Un magazzino fisico è uno spazio reale in cui sono ubicate le merci, mentre un magazzino logico rappresenta una porzione di un magazzino fisico o un magazzino che fisicamente non esiste, in quanto esterno all’azienda. Ad esempio, consideriamo un’azienda che commercializza abbigliamento all’ingrosso e possiede un capannone per lo stoccaggio della merce: questo è il magazzino fisico. All’interno di questo magazzino vi è uno scaffale per i resi dei clienti e un altro scaffale per gli articoli acquistati e venduti. In questo caso, a fronte di un magazzino fisico, l’azienda avrà due magazzini logici: il magazzino principale e il magazzino resi. Un terzo magazzino logico potrebbe essere costituito dalla merce inviata in conto visione, che fisicamente non esiste ma che può essere considerato come un magazzino diffuso presso clienti e fornitori.

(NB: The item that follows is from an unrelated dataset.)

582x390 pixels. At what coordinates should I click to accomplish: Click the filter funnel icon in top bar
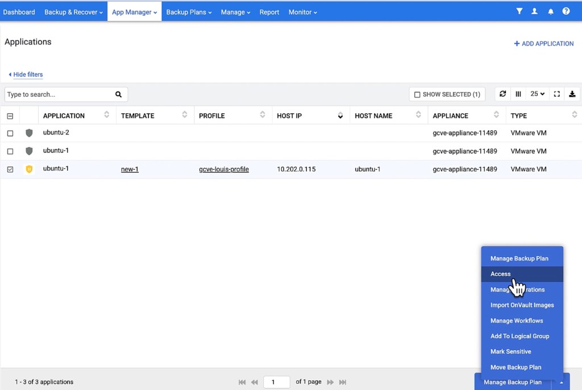pos(519,11)
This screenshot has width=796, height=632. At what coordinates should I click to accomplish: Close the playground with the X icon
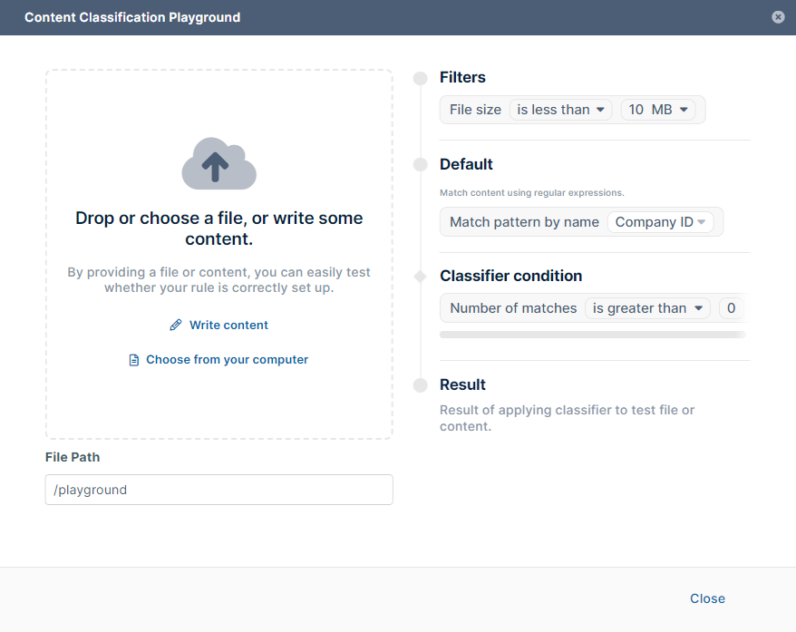pyautogui.click(x=778, y=17)
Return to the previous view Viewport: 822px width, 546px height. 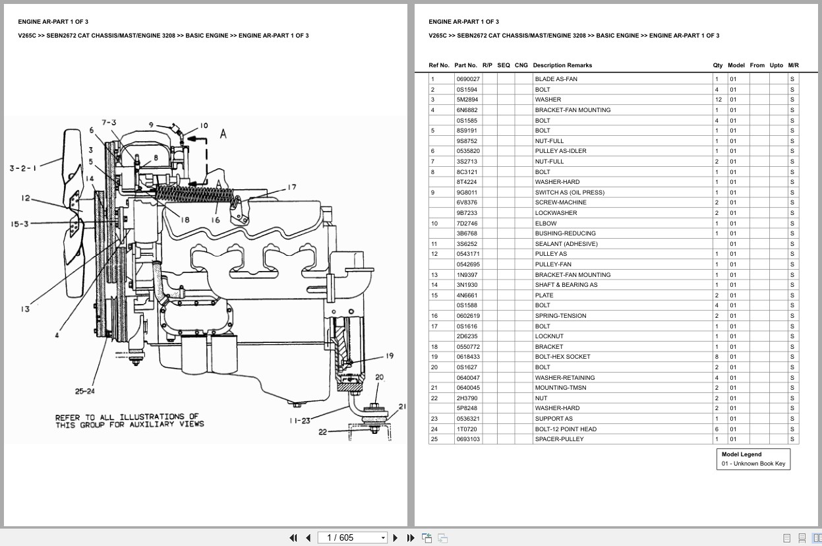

L’organizzazione in più magazzini logici consente di ottimizzare la gestione magazzino, tracciando meglio i flussi di materiali. Ad esempio, per sapere il valore della merce inviata in conto visione, è sufficiente consultare il relativo magazzino logico invece di recuperare tutti i DDT inviati in conto visione e confrontarli con quelli che sono rientrati.

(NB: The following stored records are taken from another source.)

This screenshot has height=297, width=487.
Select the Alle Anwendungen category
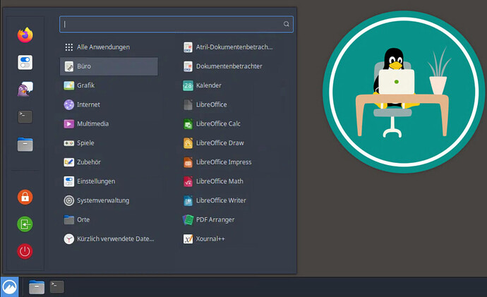pyautogui.click(x=102, y=47)
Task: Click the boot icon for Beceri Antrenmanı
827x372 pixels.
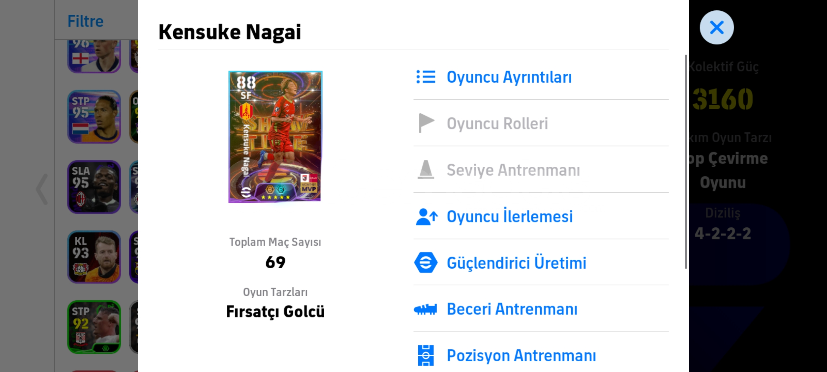Action: (426, 309)
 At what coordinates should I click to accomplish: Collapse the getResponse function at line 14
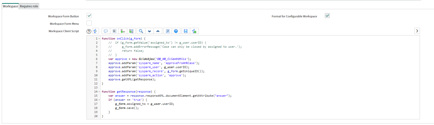coord(99,92)
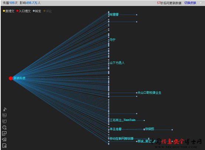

La modalità di modellazione dei magazzini logici dipende dalle esigenze dell’azienda e dalle funzionalità del gestionale. Nei gestionali più semplici è possibile indicare un elenco di magazzini, mentre in quelli avanzati è possibile associare più informazioni e collegarle con le procedure di movimentazione della merce.

Nell’organizzazione dei magazzini logici è importante considerare:

  1. Organizzazione gerarchica: I magazzini possono essere raggruppati gerarchicamente su vari livelli. Partendo da due livelli (magazzino fisico e magazzino logico), possiamo avere, ad esempio, lo stabilimento di Latina e quello di Pescara come magazzini fisici, e al secondo livello il magazzino principale, il magazzino resi e il magazzino scarti. A tre livelli, possiamo aggiungere una divisione, come inventario logico, divisione conto lavoro o divisione merce in riparazione. Su quattro livelli, possiamo includere Azienda, magazzino fisico, magazzino logico e divisione (es. Consociata Alfa, Stabilimento Latina, Magazzino Cliente Rossi, divisione conto vendita).
  2. Gestione dei flussi: È essenziale definire come la merce si movimenta tra i vari magazzini, specificando causali che possono essere a singolo movimento (ingresso o uscita). Ad esempio, un ordine di vendita per un cliente del Sud Italia genera un movimento di uscita dal magazzino principale dello stabilimento di Latina, mentre un ordine di acquisto genera un movimento in entrata nel magazzino di Pescara. Le causali possono generare anche movimenti doppi, come il trasferimento di merce tra stabilimenti o l’invio di merce in conto lavorazione.